Por isso, talvez, o Voyage que um dia teve aerofólio traseiro e bocais de tanque de gasolina na tampa do porta-malas não deve ter ficado nem um pouco impressionado com aquele cara que, agora ele lembrava, passou duas ou três vezes na oficina nos últimos sete meses e agora estava sentado atrás do volante “quatro bolas” (o novo não ficou pronto) com uma capa de carro dobrada no assento e nas costas para alcançar direito os pedais.

Foram 11 voltas, um tempo medíocre na casa de 1min40s, mas 11 voltas tranquilas, sem sobressaltos, rodadas, ou escapadas assustadoras, apenas uma passada pela grama numa freada mal calculada, e assim ele voltou aos boxes intacto, e ao final trocamos poucas palavras, valeu, boa, até já. Me perguntaram o que achei, respondi apenas “gostei, é neutro, não sai de frente, nem de traseira”.

Poucas horas depois, o cara estranho de pernas curtas voltou, sentou no banco com a capa no assento e nas costas e foi para a classificação, e quando voltou tinha baixado dois segundos, e quando eu soube desses dois segundos, ainda dentro do carro funcionando, dei um murro no volante e disse, puta que pariu, boa, caralho, e nesse momento tenho a impressão que o Voyage envelopado com cores alegres sorriu pela primeira vez no fim de semana.

Caiu o mundo de madrugada em Londrina e a primeira corrida de hoje, pela manhã, foi com chuva. Estávamos em 18º no grid. Gosto de andar na chuva, ainda mais com tração dianteira e pouca potência — meu motor é 1.6 e usamos carburador mini-progressivo, que é divertido, mas não assusta os picas da frente com seus Weber monstruosos.

Éramos 2o no grid, embora 25 tivessem participado da classificação — alguns quebraram, outros desistiram por causa da chuva forte. Largamos bem, quatro ou cinco posições ganhas, duas ou três perdidas em poucas curvas, e minha única missão era andar perto de um Gol da mesma categoria, carro bem desenvolvido e pilotado por gente de gabarito (Rafinha na primeira bateria, Speto na segunda).
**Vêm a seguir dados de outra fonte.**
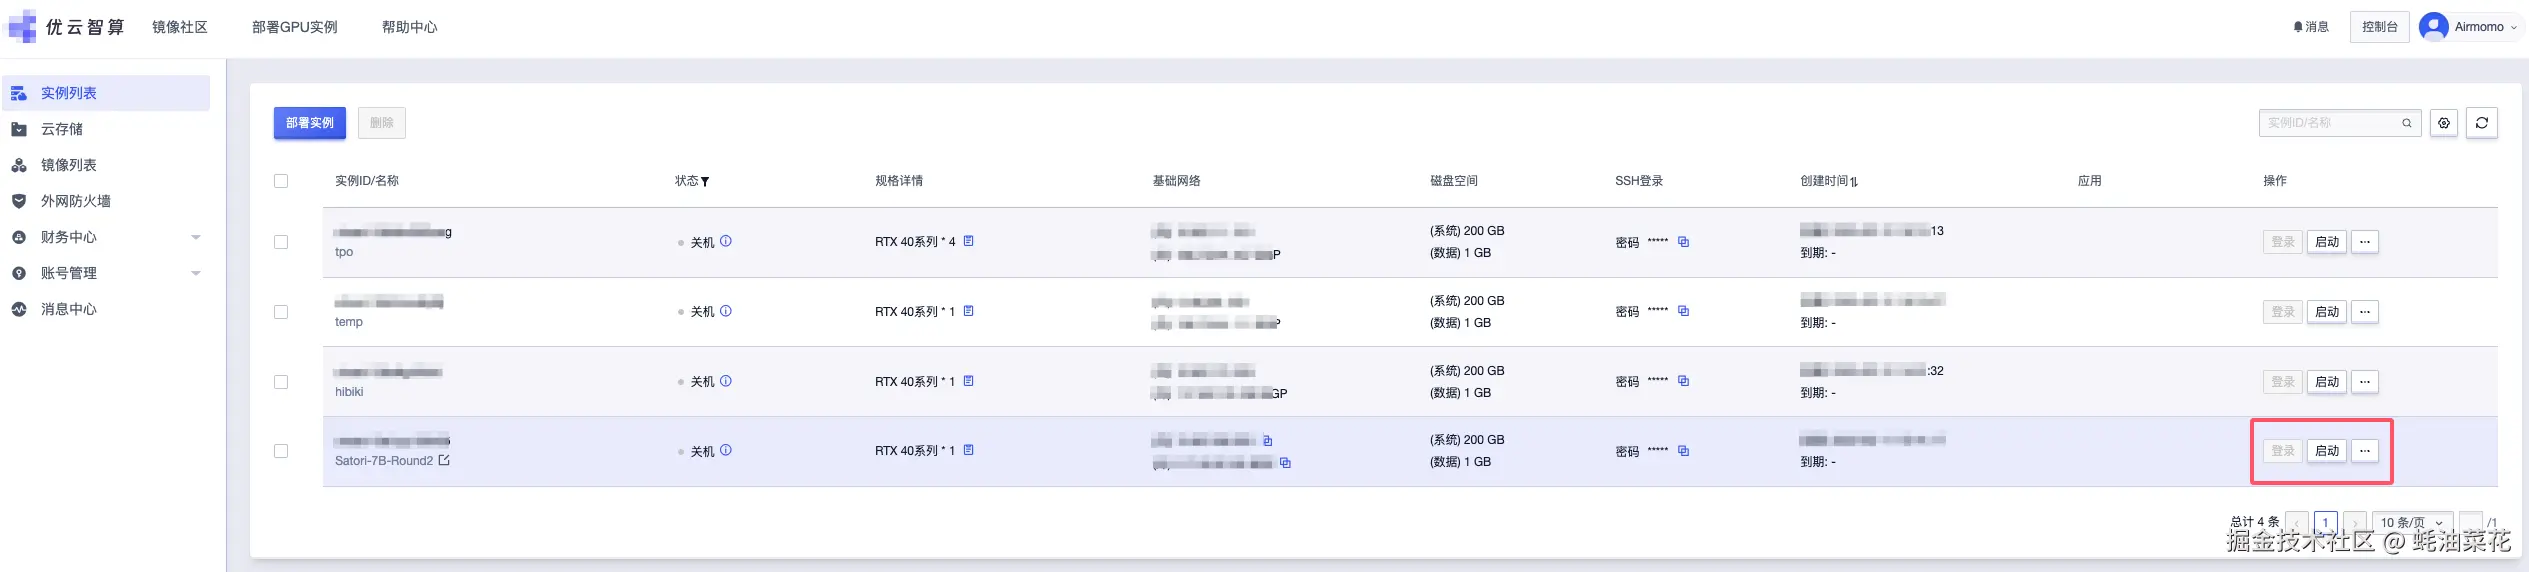Screen dimensions: 2529x572
Task: Open the table column settings gear icon
Action: (2443, 123)
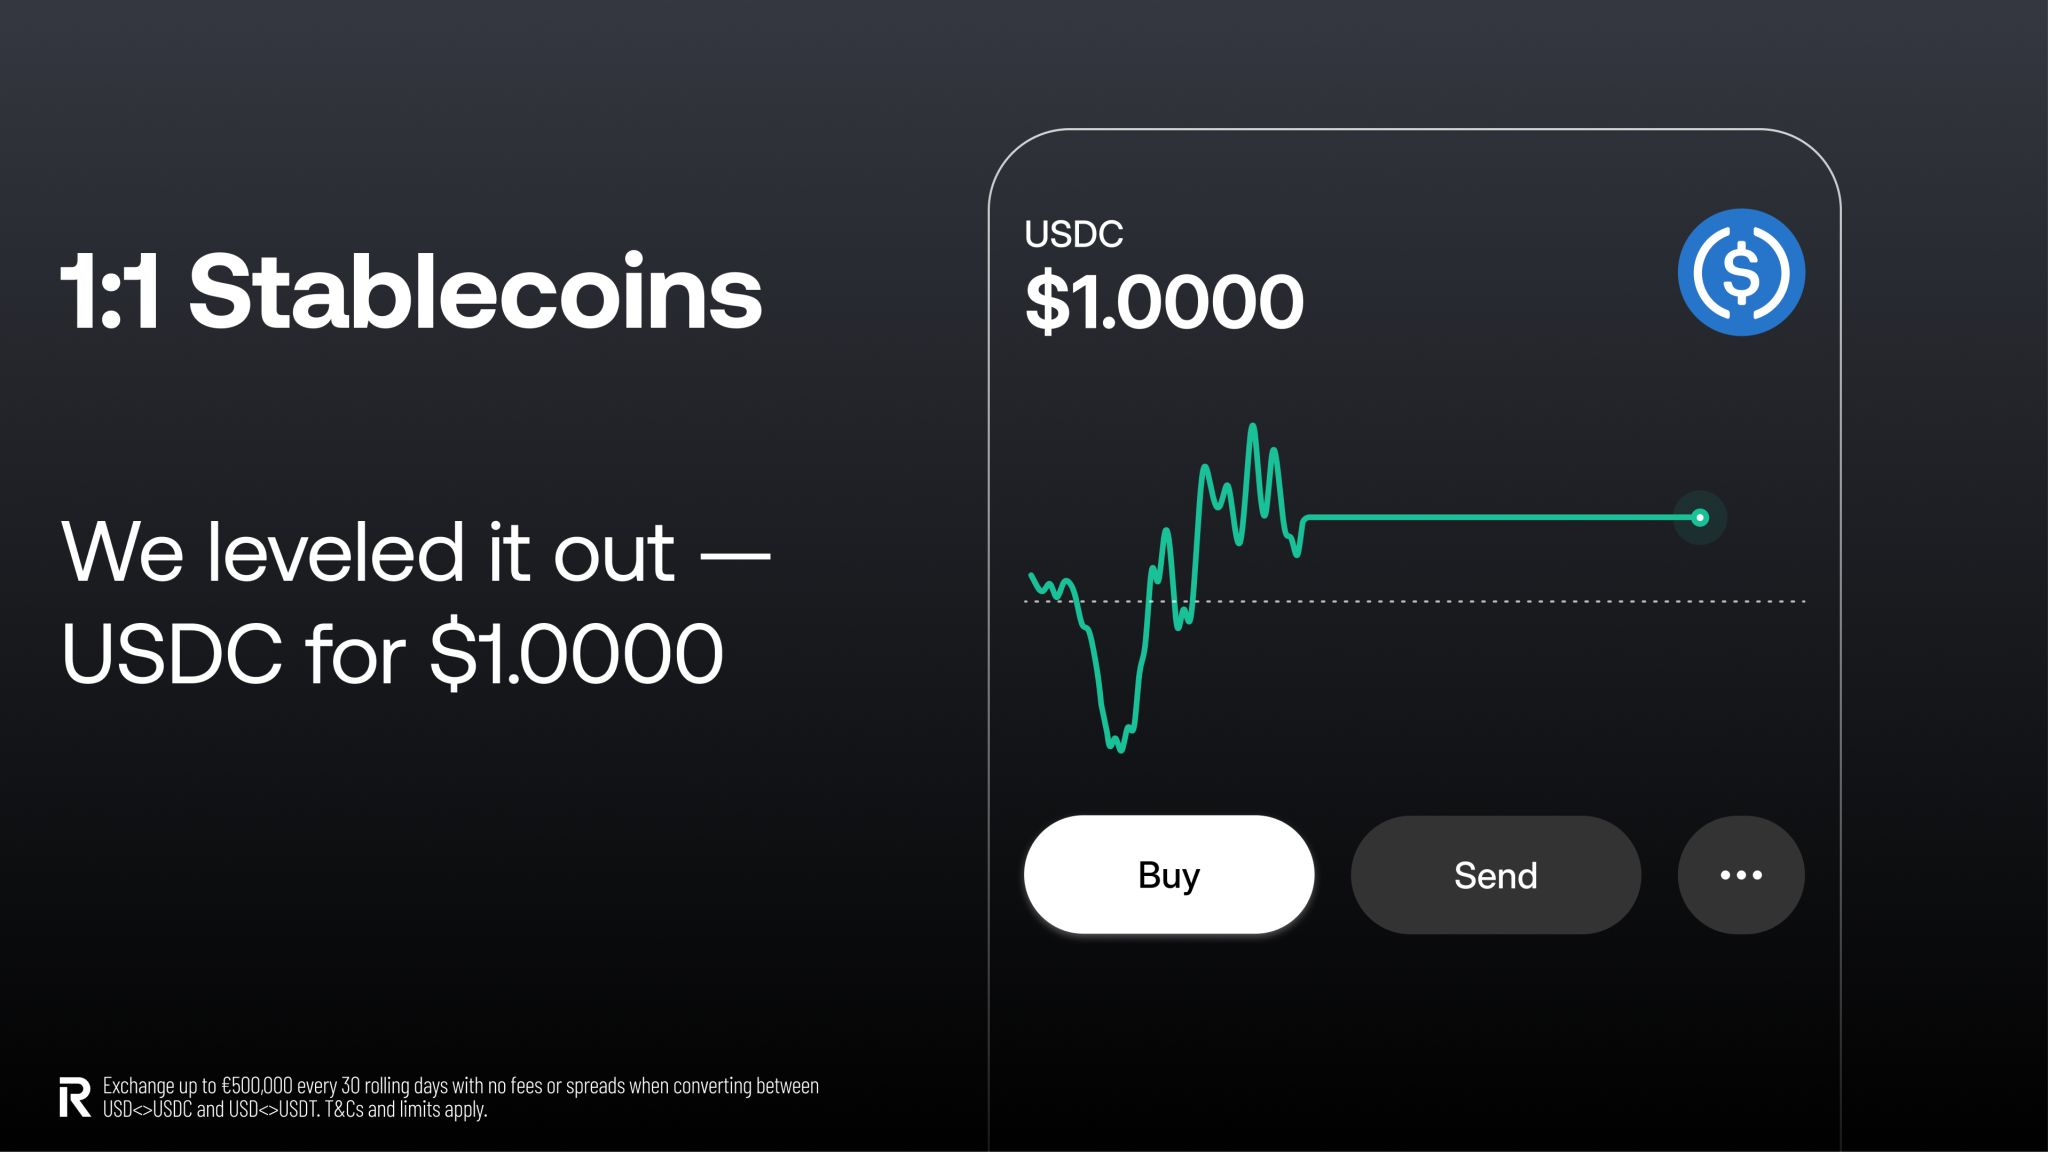Viewport: 2048px width, 1152px height.
Task: Select the circular dark button beside Send
Action: 1740,874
E para minha surpresa, o Gol estava lá, ao alcance da nossa vista e das nossas freadas e retomadas, deixei até um Passat e uns Fuscas mais bem cotados para trás, o carrinho ia bem na chuva, e na sexta volta passei, passamos, caralho, e fomos abrindo, e a porra da corrida não acabava nunca, começava a secar, o Passat do Tranjan me alcançou faltando cinco voltas, mas até onde eu podia compreender estava em primeiro na categoria, e quando apareceu a placa de uma volta para o fim prendi a respiração e falei pela primeira vez na corrida com ele, falta uma volta, sem cagadas, por favor, eu que tenho de dizer isso, ele respondeu, e quando apareceu a quadriculada e vi o pessoal na mureta fazendo o número 1 com o dedo indicador percebi que sim, ganhamos a corrida.
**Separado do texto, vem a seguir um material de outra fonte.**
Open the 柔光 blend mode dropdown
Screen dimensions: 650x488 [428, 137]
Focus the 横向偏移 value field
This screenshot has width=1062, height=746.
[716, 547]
Ganhamos a corrida, OK, apenas 14º na geral, mas ninguém quebrou ou bateu, e quem precisava ficar atrás ficou — com problemas no acionamento do segundo estágio do acelerador, soube depois, mas não importa. Ganhamos a corrida, rapazinho.

Ele chegou sujo e enlameado, mas inteiro e satisfeito. Prazer, garotão, agora sua vida vai ser assim, eu nesse banco com a capa dobrada para alcançar os pedais, você me levando do jeito que achar melhor.

Na segunda corrida, quebramos na volta de apresentação — algum piripaque na bomba de combustível. Chegou a funcionar de novo quando o cara da picape já ia nos rebocar para os boxes, mas apagou outra vez. OK, fica aí no meio do gramado assistindo tudo de camarote que daqui a pouco venho te buscar. Atravessei a pista, fiquei na mureta vendo os amigos correrem, quando acabou rebocamos o mocinho para os boxes, e lá chegando a bomba voltou a funcionar.

Desculpe, ele me disse. Fica tranquilo, já fizemos o bastante por hoje.